Repeat the material word for word from the line with "You are a GUI" up to and including its final line. Leave the pictures out of your answer.

======== Provided records ========

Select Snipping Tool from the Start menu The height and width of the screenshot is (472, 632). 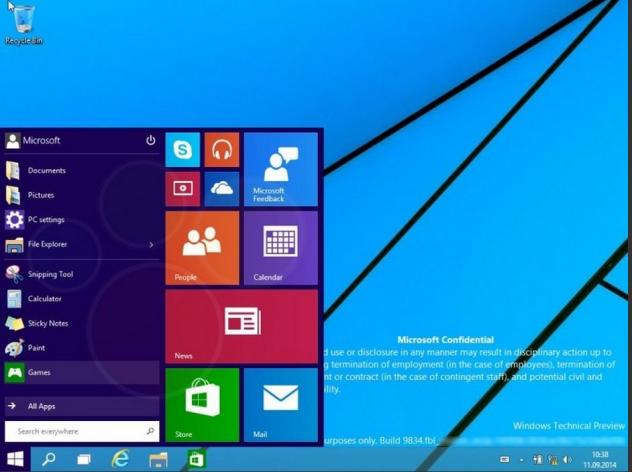pyautogui.click(x=50, y=274)
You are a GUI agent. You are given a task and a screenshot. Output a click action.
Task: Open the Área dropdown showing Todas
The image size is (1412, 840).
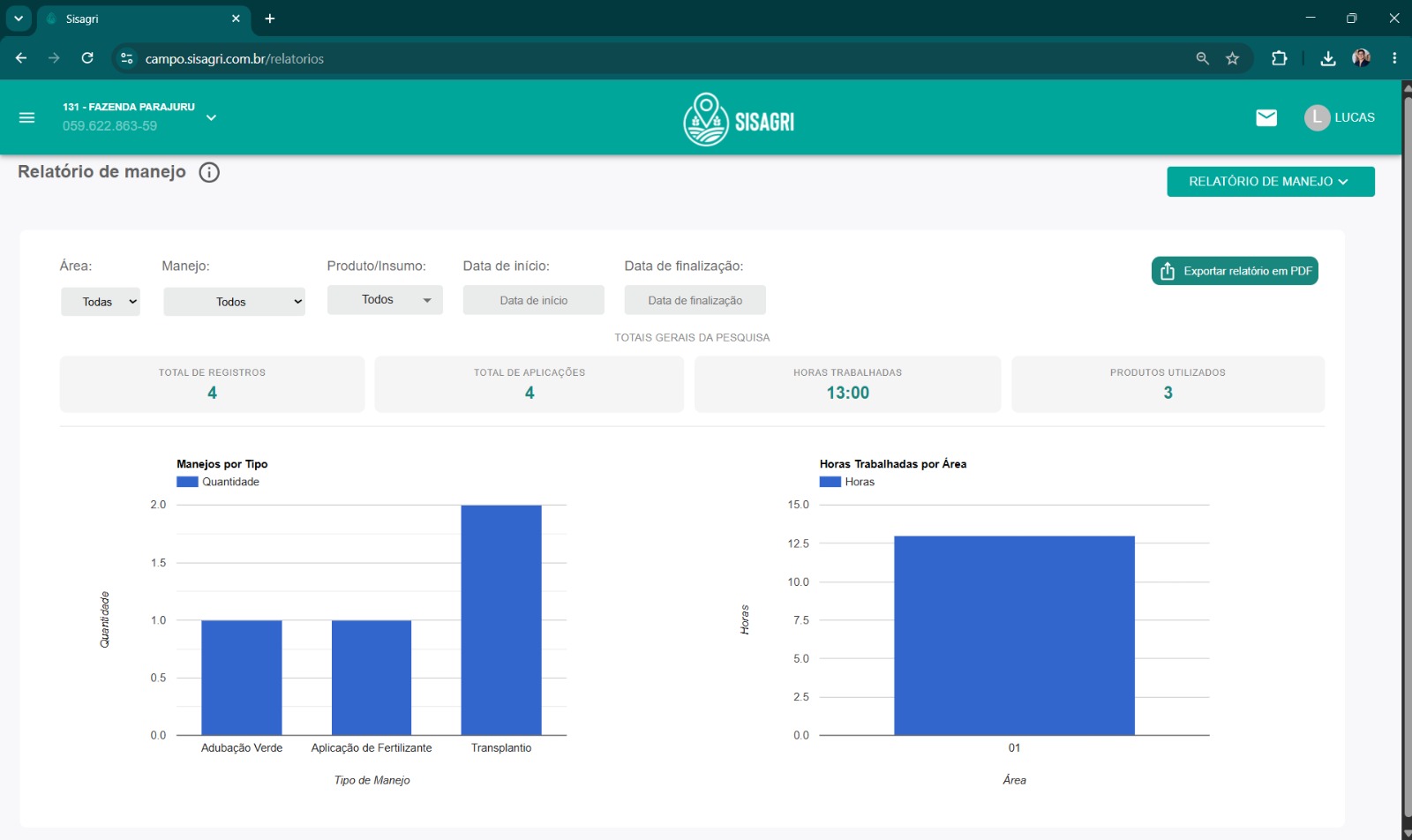[101, 302]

========

# Result for this exercise
You are a GUI agent. You are given a task and a screenshot. Output a click action.
Task: Open the Área dropdown showing Todas
The image size is (1412, 840).
[101, 302]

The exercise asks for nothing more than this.